While the Seahawks can finally head home to celebrate their victory, the competition for movie audiences has only just begun. Aaron Paul, mechanical dinosaurs, vats of electric eels: This year’s round of Super Bowl movie spots did not disappoint. But did any of them stand out? We’ve collected them below for your consideration.
Captain America: The Winter Soldier
What’s fast, strong, and has a metal arm? The Winter Soldier, Steve Rogers’s mysterious new adversary in the upcoming Captain America sequel. As if waking up from decades-long suspended animation and adjusting to life in modern-day D.C. isn’t hard enough. When not narrowly avoiding death, Chris Evans pals around with Scarlett Johansson’s Black Widow and Anthony Mackie as the Falcon, whose bionic wings span the thin line between “over the top” and “exactly the kind of thing you want in a superhero sequel.”

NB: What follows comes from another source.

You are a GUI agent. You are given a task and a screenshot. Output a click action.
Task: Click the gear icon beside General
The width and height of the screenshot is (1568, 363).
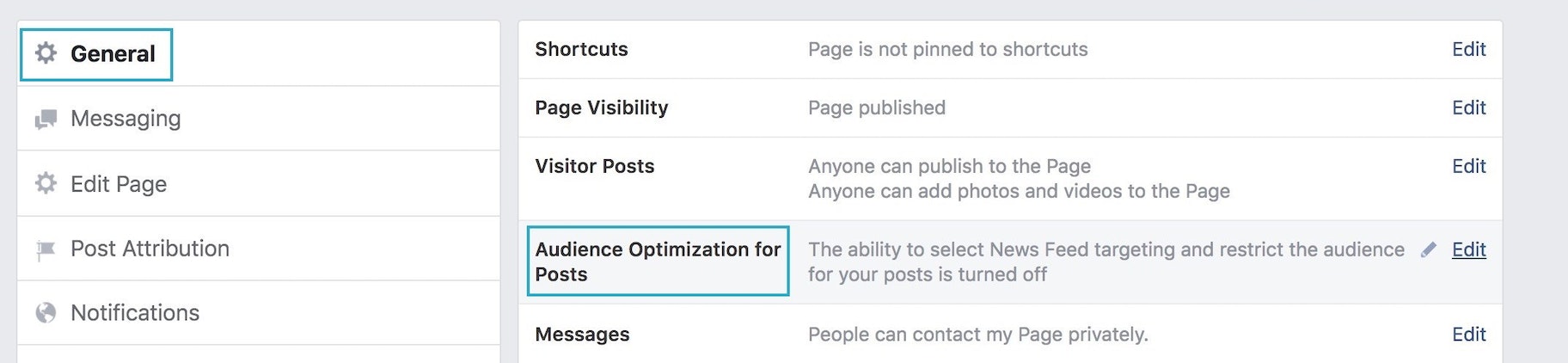(46, 53)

Transformers: Age of Extinction
As expected, Michael Bay’s soft reboot of the Transformers franchise looks remarkably similar to the previous three installments. Based on the movie’s Super Bowl spot, the differences seem to be Mark Wahlberg’s frantic father replacing Shia LaBeouf’s character as the new lead, a more eerily humanoid design for the Autobots and, most importantly, the introduction of the Dinobots. Those Dinobots don’t look too shabby, if you’re into that kind of thing.
The Amazing Spider-Man 2
Never, ever, ever keep important equipment above an open tank of live electric eels. If you absolutely must, please do not let Spider-Man-obsessed nerds clamor over said tank or they will turn into Jamie Foxx’s Electro. It’s just asking for trouble. Andrew Garfield’s Spider-Man also seems to be asking for trouble in the new Amazing Spider-Man 2 “Enemies Unite” trailer, acting cocky even as he struggles with his secret identity excuses. Washing an American flag? Cleaning out a chimney? Aunt May wasn’t born yesterday.
Pompeii
This CG-soaked disaster epic from Paul W.S. Anderson initially recalls Renny Harlin’s recent, disastrous Hercules movie starring Kellan Lutz, but eventually Kit Harrington’s shirtless gladiator has more pressing matters to deal with: There’s a volcano going off and he’s got to hightail it to the harbor. We would have given bonus points to this ad if it had somehow managed to work in Bastille’s single by the same name, but alas.
Noah
In Pompeii, our heroes must head to the water, but Noah suggests that H2O provides no safe harbor. Russell Crowe plays the biblical hero who rounds up Jennifer Connelly and Emma Watson and works on his ark for so long that his hair grows from buzz-cut to a gray beard/honey-blond long-hair combo that even Willie Nelson would envy. There are some striking shots here, but can you sense the hand of director Darren Aronofsky amidst all that computer-generated spectacle?
3 Days to Kill
Kevin Costner looked at Liam Neeson’s late-career resurgence, thought, “I can do that,” and now he has his own action vehicle whispering menaced threats at baddies while defending his daughter’s honor from weird Euro pervs. The best part of this trailer: watching Kevin Costner embody macho Pittsburgh attitude while contrarily wearing a jaunty periwinkle scarf.
Monuments Men
This ad for the impending George Clooney historical caper touts its starry cast, but minimizes poor Jean Dujardin, who’s way too French to figure into an ad that airs during middle America’s favorite excuse to eat buffalo wings. Things agreeably conclude with Matt Damon stepping onto a land mine that does not go off, making this the unique Super Bowl ad that goes out of its way to actually avoid an explosion.
Draft Day
More Costner! This time, he’s paired with Jennifer Garner in a football comedy and doling out high fives instead of ass-kickings. Keep an eye out for Denis Leary’s cameo as a human tomato.
Need for Speed
The Super Bowl spot for Aaron Paul’s upcoming car chase film offers us something none of the other trailer’s can offer: Aaron Paul driving a car off a cliff, only to have it carried away by a helicopter. Something to consider.
RoboCop
The RoboCop remake trailer popped up a few days ago, most likely because the movie opens on February 12. The Killing’s Joel Kinnaman stars as the titular mechanical law man, built to maintain justice in a lawless city. His mask and suit are more than a little reminiscent of Alien. There are also motorcycles and lasers.